Syria’s death toll has reached 400,000, the vast majority from bombs and bullets. Use of chemical weapons only marginally adds to the horror. And weakening the Assad regime effectively strengthens the Islamic State.

Anyway, since 2011 the Obama administration has said that Syrian President Bashir al-Assad must go. But the administration has done little to force him out. So much for U.S. credibility.

Washington suffers the same problem when addressing its nominal friends and allies. For instance, Washington long demanded that its allies spend and do more. But most states sheltering behind America continue to do what they always did, live off of the U.S. Washington responded by doing what it always did, whine while underwriting its nominal allies. America’s complaints had no impact on its friends’ behavior.

Now North Korea is in the news again. For a quarter century U.S. presidents—Bill Clinton, George W. Bush, Barack Obama—insisted that the North cannot, must not, dare not, develop nuclear weapons. The North proceeded to accumulate nuclear materials, test nuclear weapons, miniaturize warheads, and expand missile development. Which led Washington to … insist, yet again, that Pyongyang comply with its demands.

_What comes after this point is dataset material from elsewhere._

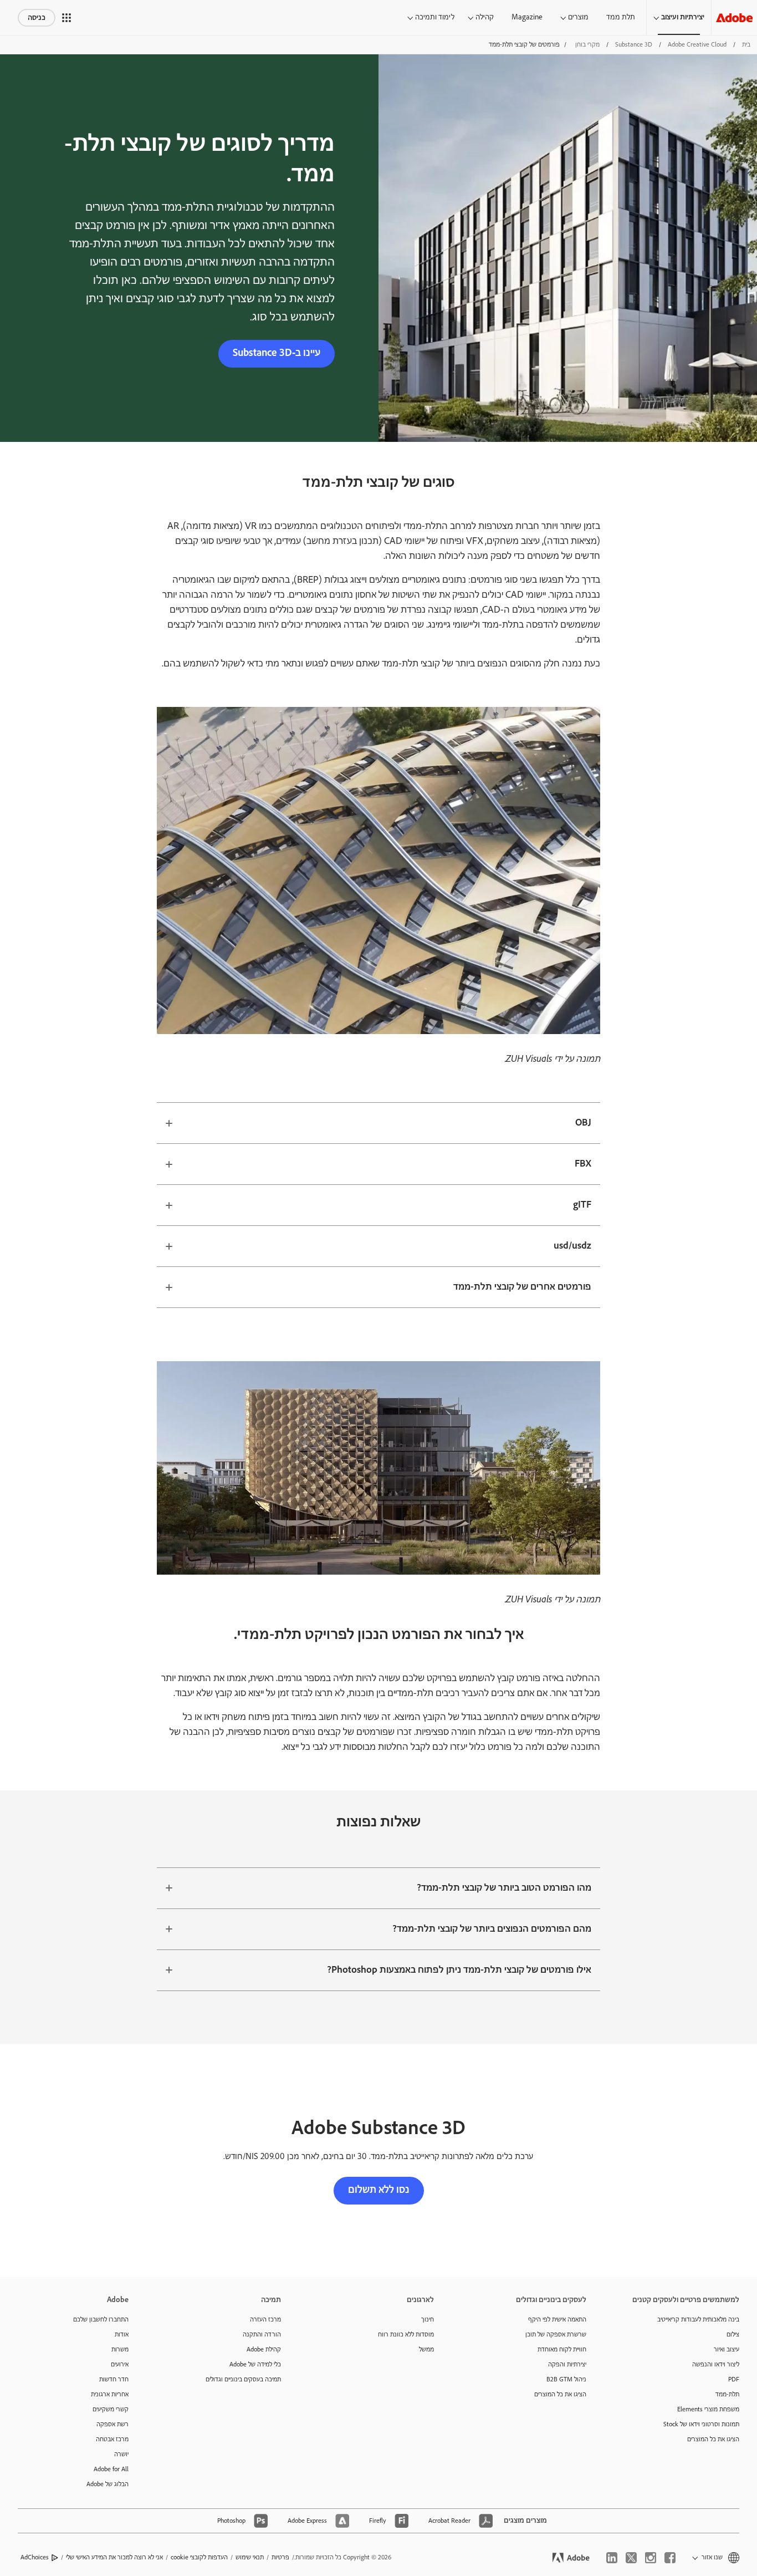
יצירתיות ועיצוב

American officials should stop making demands which they are unwilling to enforce. An occasional bluff might pay dividends, but U.S. officials will retain credibility only if they exercise restraint and reserve threats for issues of serious interest to America.

As I wrote in Conservative Review: “The world always will be unmanageable and messy, well beyond America’s control. After all, the U.S. was created by a few angry, determined colonists who took on the world’s greatest power. It should not surprise their descendants that governments and peoples elsewhere are willing to similarly defy the world’s current greatest power.”

In most cases, the U.S. should say nothing and work behind the scenes to achieve its goals. Rather than highlight its impotence, Washington should demonstrate humility and prudence, virtues too often missing in U.S. foreign policy.